I know that in this century we value NEW and IMPROVED very highly, but music isn’t detergent.  And what I love about this rocking performance is the way it eagerly and expertly brings musical styles of “the past” into “the present” so convincingly that these distinctions fall away.  Since everything is transitory, we may live in the Moment that this music offers so generously.  Yes, Virginia, people did play this way before Charlie Parker, Bud Powell, Jimmy Garrison, and Max Roach changed the musical landscape — to say nothing of Ornette Coleman, whose radicalism is now fifty years old . . .

Anyway, put aside the musical categories and critical “schools” and listen to the beautiful swinging sounds: the sweet racing turns of Steve’s alto; the rollick and frolic of Ray’s right and left hands; the sustaining heartbeat of Mister Brown to You on the bass; the exuberant slap and dance of Mike’s drums. 

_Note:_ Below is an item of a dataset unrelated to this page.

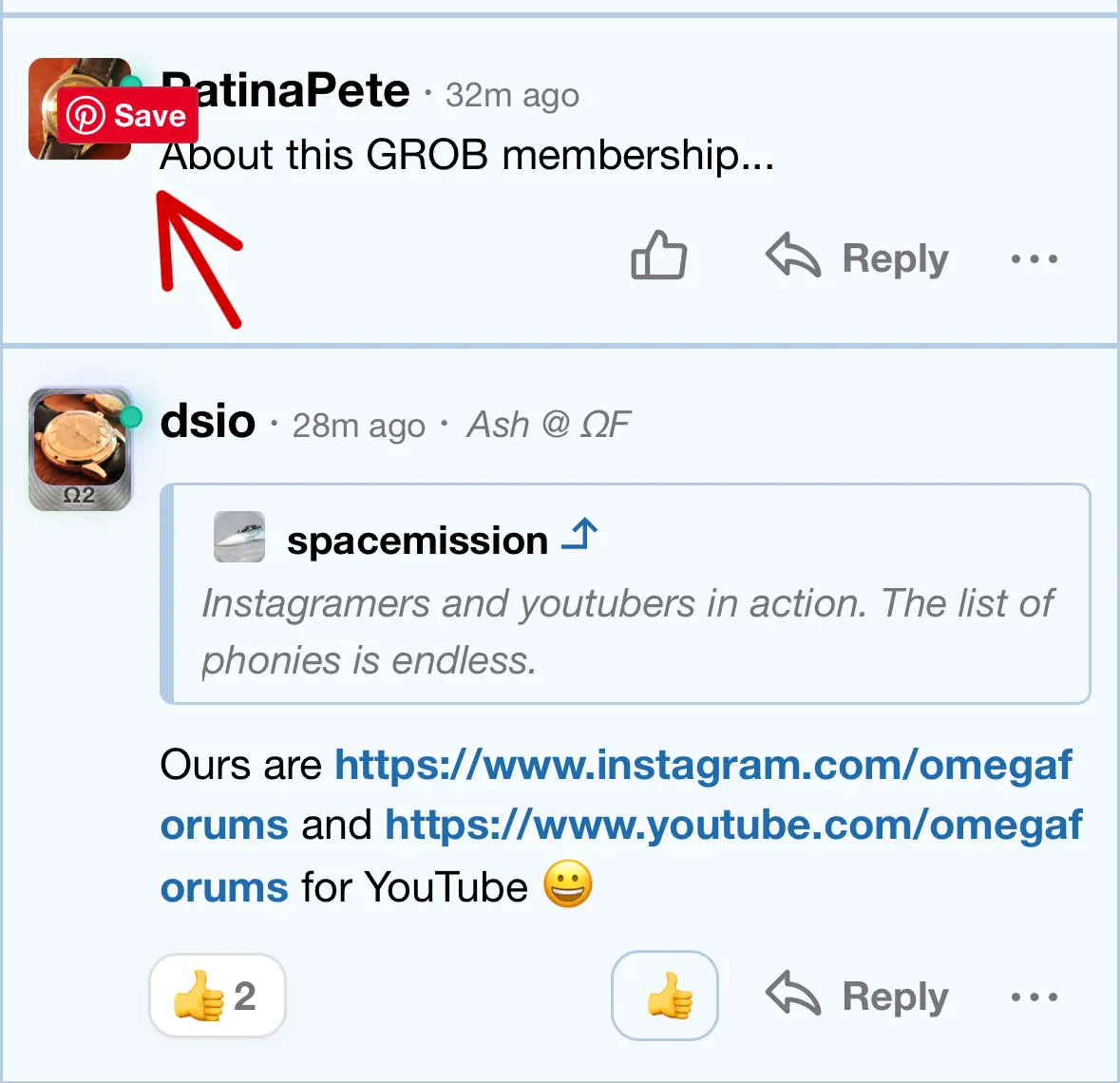Open dsio's username profile
1120x1083 pixels.
[208, 421]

Music for YOU, YOU — and especially YOU!

Thanks to “islandstarfish” and “swr2408018,” a great team, for making it possible for us to see and hear this wonderful jazz.

PRETTY BUBBLES IN THE AIR

Sometimes a piece of music, beautifully performed, catches you right in the heart.  The late Sam Parkins would say, “Gets you right in the gizzard,” and he was so right.  Here’s something PRETTY — not hot at all, but swinging in 3 / 4 time.  It’s the waltz I’M FOREVER BLOWING BUBBLES, performed by Les Rois du Fox-trot, and in the ideal world I would listen to this performance at least once a day:

Because their notes are so much better than what I might write, I include them here, with thanks:

This is a small tribute to the late Pierre Atlan, Pierre Merlin and Martine Morel, who played this famous waltz so many times with the High Society Jazz Band of Paris.

“I’m Forever Blowing Bubbles” was composed in1919 by Jaan Kenbrovin and J.W.Kellette. Jaan Kenbrovin was a collective pen name for James Kendis, James Brockman and Nat Vincent. In January of 1920, the Original Dixieland Jazz Band made a fine recording of this waltz in London.

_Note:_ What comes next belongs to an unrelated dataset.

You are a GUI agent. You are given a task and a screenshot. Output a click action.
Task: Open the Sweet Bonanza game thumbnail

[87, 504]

Today “Bubbles” has become the anthem of the West Ham United football club. The times they are a-changin’ !…

On this video, musicians are Shona Taylor (vocal and cornet), Laurence Bridard (drums), François Fournet (banjo), Gérard Gervois (tuba), Bernard Thévin (piano), Patrick Bacqueville (trombone and slide-whistle), Jean-Pierre Morel (cornet), Stéphane Gillot and Marc Bresdin (alto-sax) and Michel Bescont (tenor-sax).

The video was posted on YouTube in the “jpmfm54” channel, where you may enjoy many more performances by Les Rois (why limit them just to Fox-trot?). 

Another version of this pretty tune that sticks with me is the duet between Ralph Sutton and Vic Dickenson — at a cheerful medium tempo.  Irreplaceable!  (If you have the original Chaz Jazz lp, you know what I mean.) 

In my imagination I hear the Goldkette band doing it in 3 /4 time and then shifting into 4 / 4 so that Bix can solo for a few choruses . . . especially because today, March 10, is his eternal birthday.

I hope that Fortune is kind to you, whoever you are, reading this post.